German compound splitting
Liebeskummer — heart-sickness — Lieb-es-kumm-er Bilderrahmen — picture frame — Bild-er-rahm-en Schmerzensgeld — compensation — Schmerz-ens-geld Gedankenfreiheit — freedom of thought — Gedank-en-frei-heit Schweineeisch — pork — Schwein-e-eisch Trinkgeld — tip — Trink-geld
To split a compound:
- write complex linguistics rules
- use machine learning algorithms
- (hypothesis) construct an AST from a list of simple words, than score compounds to this tree
It is a problem to find a list of German words that does not contain compounds.
Reference graph
Reference graph is a graph of association rules. Not interesting itself, but:
- Dynamics
- Link analysis
- Visualization with different options
- Data: Russian newspapers
- Nodes: Key words and phrases
- Edges: A ⇒ B: the key word or phrase B occurs with a higher probability if the key word or phrase A occurs in the same text Features: Easy extension to temporal case and possibility of well developed graph analysis methods
Reference graphs can be used as a tool of information discovery and search and as a tool for temporal analysis.
Profound filtering
Za-***-t'
Pro-***-t'
Vy-***-t'
Na-***-t'
There are dictionaries of *** , but new words appear. And we have new policy of using profanity in the Web. Also stemming fails since it does not strip preffixes.

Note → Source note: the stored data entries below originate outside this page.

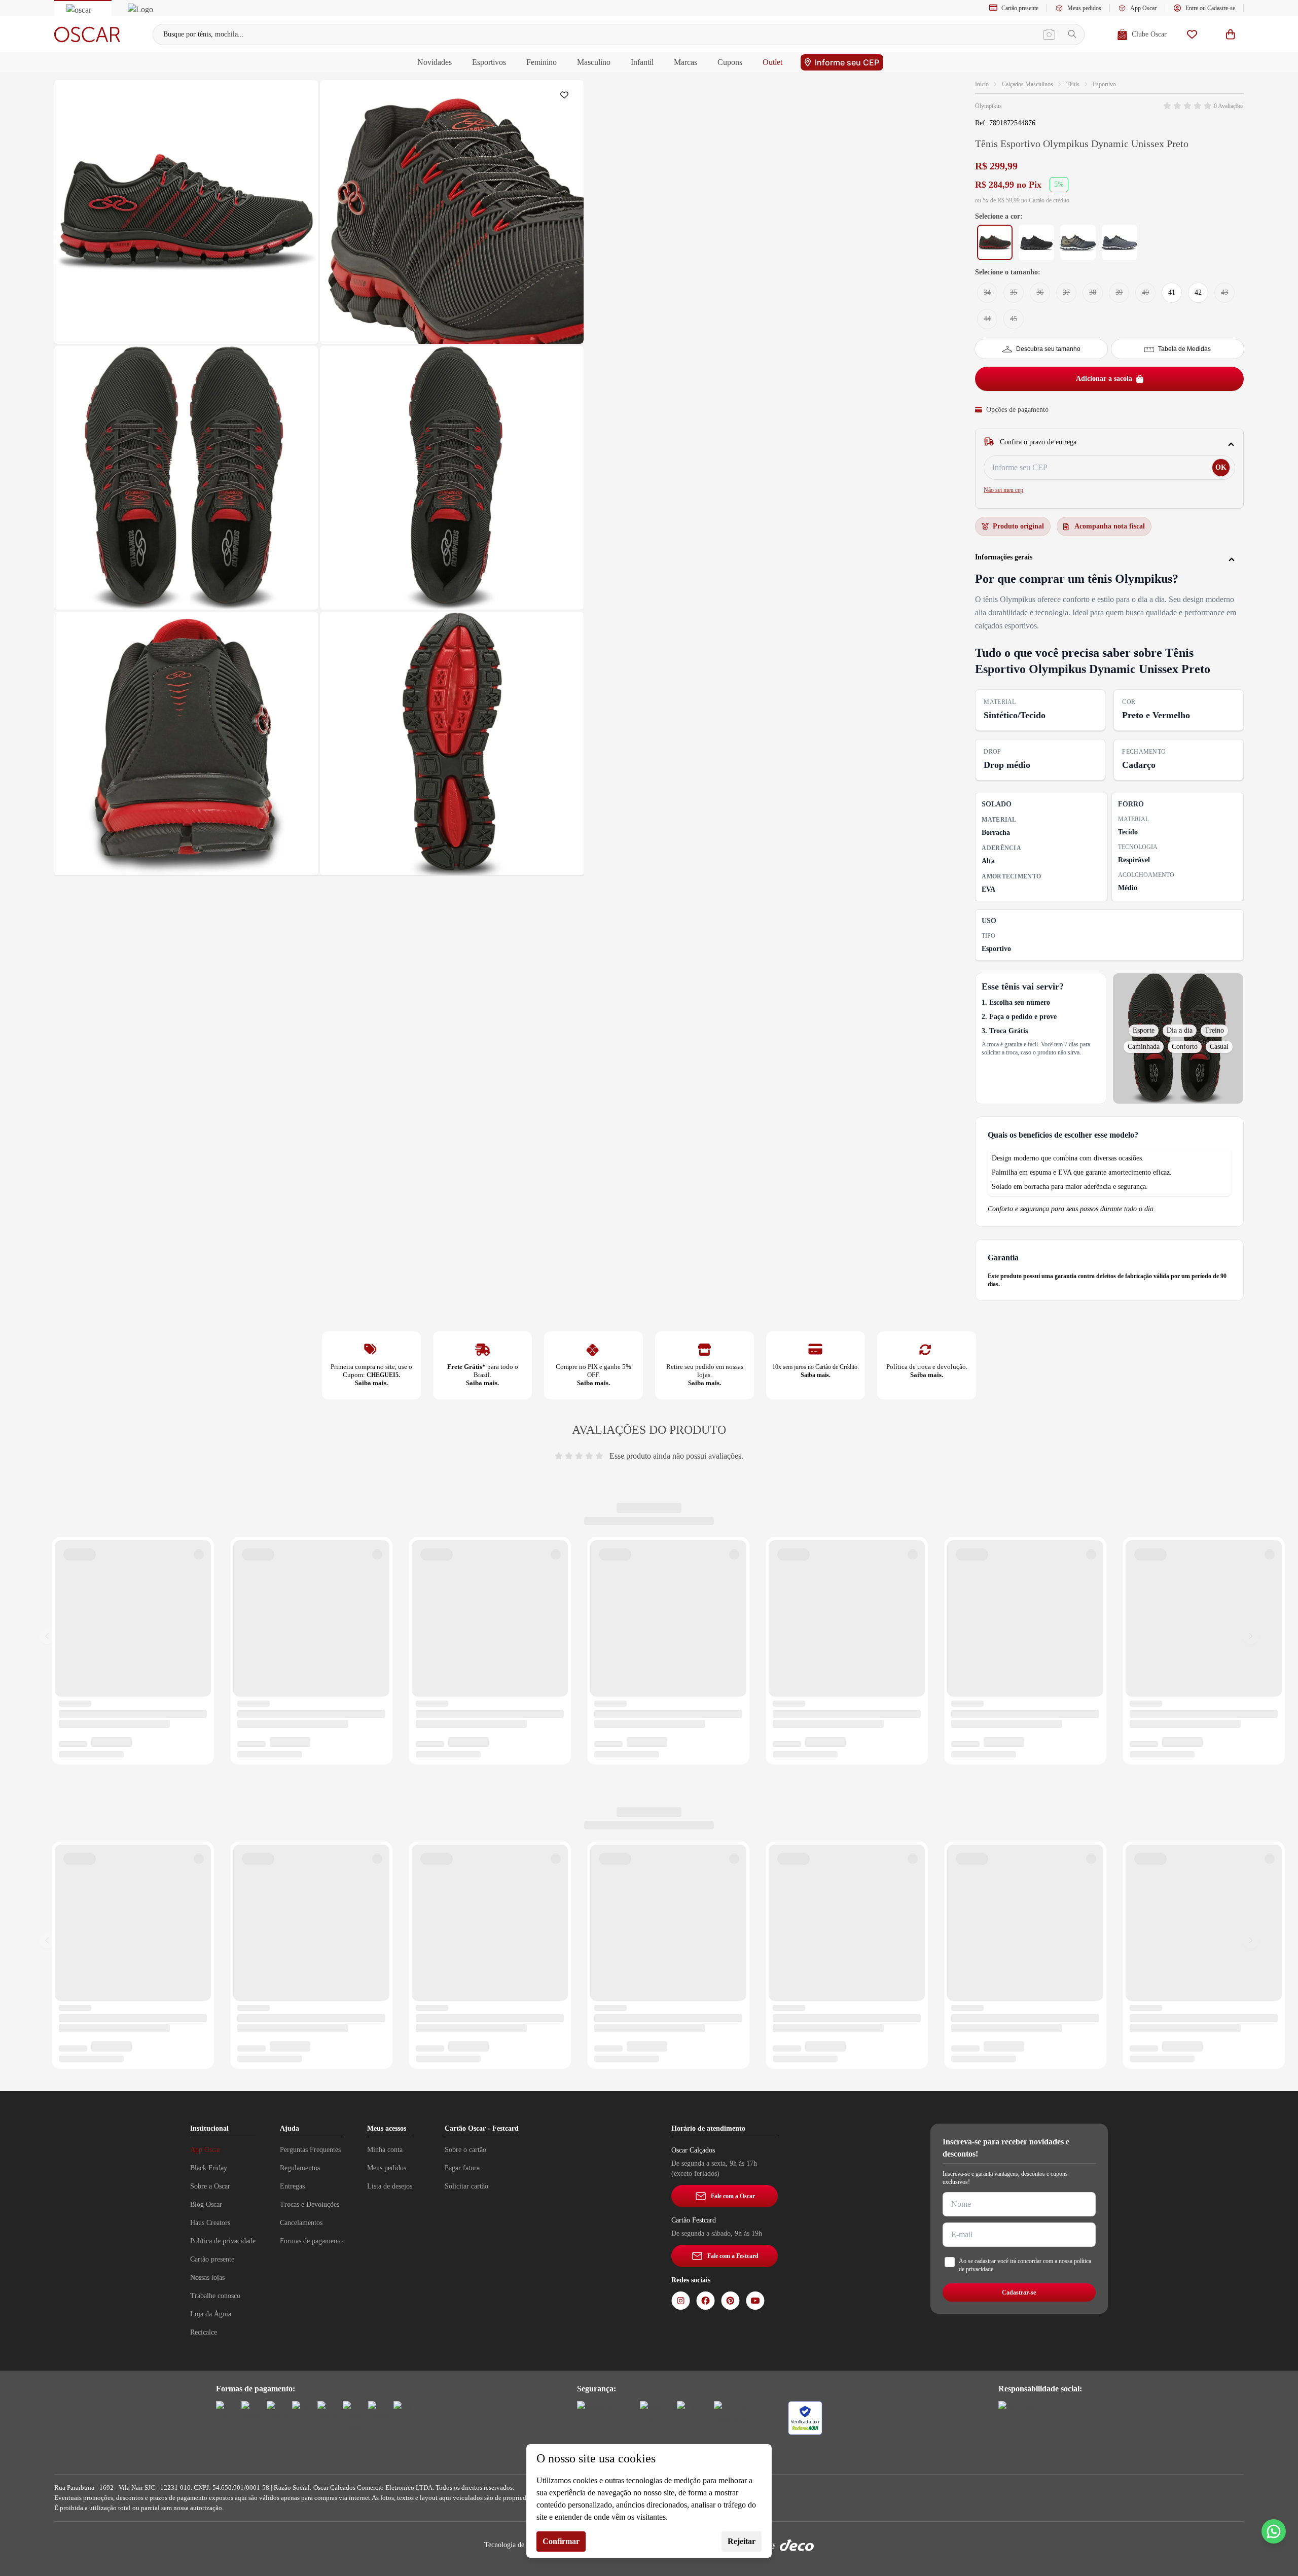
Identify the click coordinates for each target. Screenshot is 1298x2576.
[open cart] (1230, 34)
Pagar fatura (462, 2168)
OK (1221, 467)
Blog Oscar (206, 2204)
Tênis (1072, 84)
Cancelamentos (301, 2223)
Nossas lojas (207, 2277)
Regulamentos (300, 2168)
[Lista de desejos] (1192, 34)
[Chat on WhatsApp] (1273, 2531)
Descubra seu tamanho (1048, 348)
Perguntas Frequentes (310, 2150)
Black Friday (208, 2168)
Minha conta (385, 2150)
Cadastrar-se (1019, 2292)
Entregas (292, 2186)
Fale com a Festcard (733, 2256)
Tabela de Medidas (1184, 348)
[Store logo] (87, 34)
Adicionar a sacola (1104, 378)
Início (982, 84)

Idea: Get a text from the web. Construct an AST from it and index. Score *** to it. Find profound words. Chernyak,
Implementation
AST construction and scoring in linear time and space using suffix arrays is developed by Mikhail Dubov. Take a look at his library for Python at GitHub: [1]. By the way, there is a huge theory about suffix trees and string algorithms I did not talk today about.